Some critics say we've got all the residents we can handle, but that wasn't always the case. Back in 1922, when the city's population clocked in at 256,491, the Real Estate Exchange Bureau of the Civic and Commercial Association wanted more people to move to Denver, a lot more people. To boost their efforts they came up with a slogan that seems quaint in perspective, 500,000 in 1930.
According to an article in the January/February, 1922 Municipal Facts, the effort to double Denver's population included a suggestion from Councilman Louis F. Bartels that $15,000 (about $220,000 in 2018 dollars) should be set aside to promote the effort. Part of the money was earmarked for a giant banner that was to be hung on the smokestack of the Omaha and Grant Smelter in Globeville.
While the Omaha and Grant Smelter was indeed a landmark, towering 35 stories above the dusty ground of far north Denver, it seems unlikely that potential residents would see it from wherever they were living that was not Denver. Perhaps this kind of misguided marketing was the reason why 500,000 in 1930 was something of a failure. By 1930, Denver's population had increased to just 287,861, a pickup of just 31,370. In fact, Denver wouldn't top the half million mark until the late 1960s.
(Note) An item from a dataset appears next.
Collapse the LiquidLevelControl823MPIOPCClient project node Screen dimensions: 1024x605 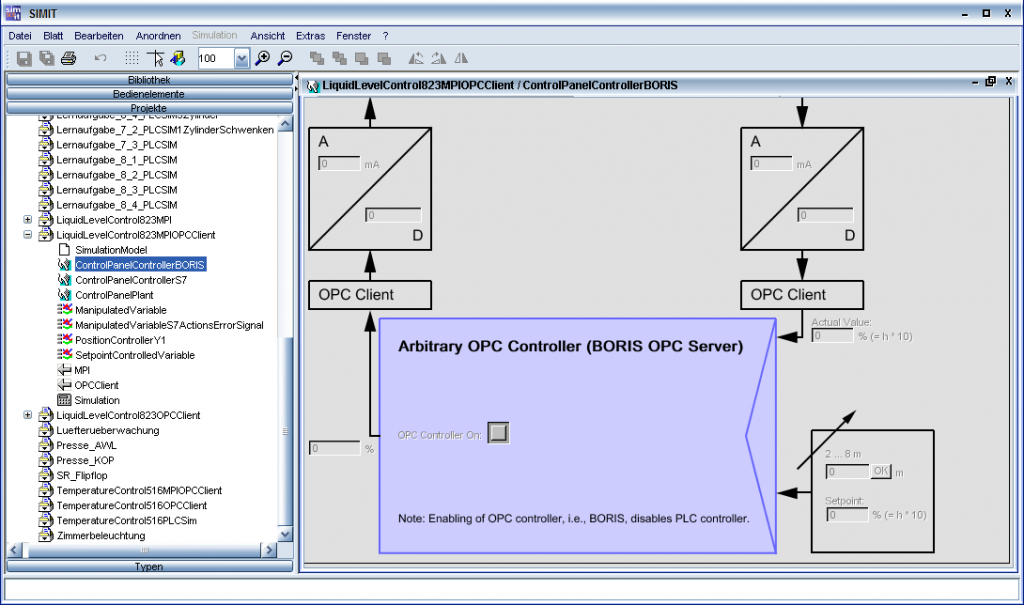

According to the US Census, the population of Denver in 1970 was 514,678.
While some folks may look at the 500,000 in 1930 as a case of, be-careful-what-you-wish-for, others see growth as a natural entity that can impact any city. That growth, however, has come with some unexpected consequences, especially when it came to housing prices.
For example, the current average home price in Denver is currently around $393,900. Unfortunately, average home prices for 1922 and 1930 are hard to come by because the US Census Bureau didn't start collecting that information until 1940. Back then, the average home price in the US was $1,795 or $32,000 in today's dollars. Suffice to say, you will not find a home of any kind in Denver for $32,000.
The 500,000 in 1930 campaign shines a light on Denver when it aspired to be a lot more than it was, when growth was generally viewed as positive, and the word gentrification had not yet entered the English language.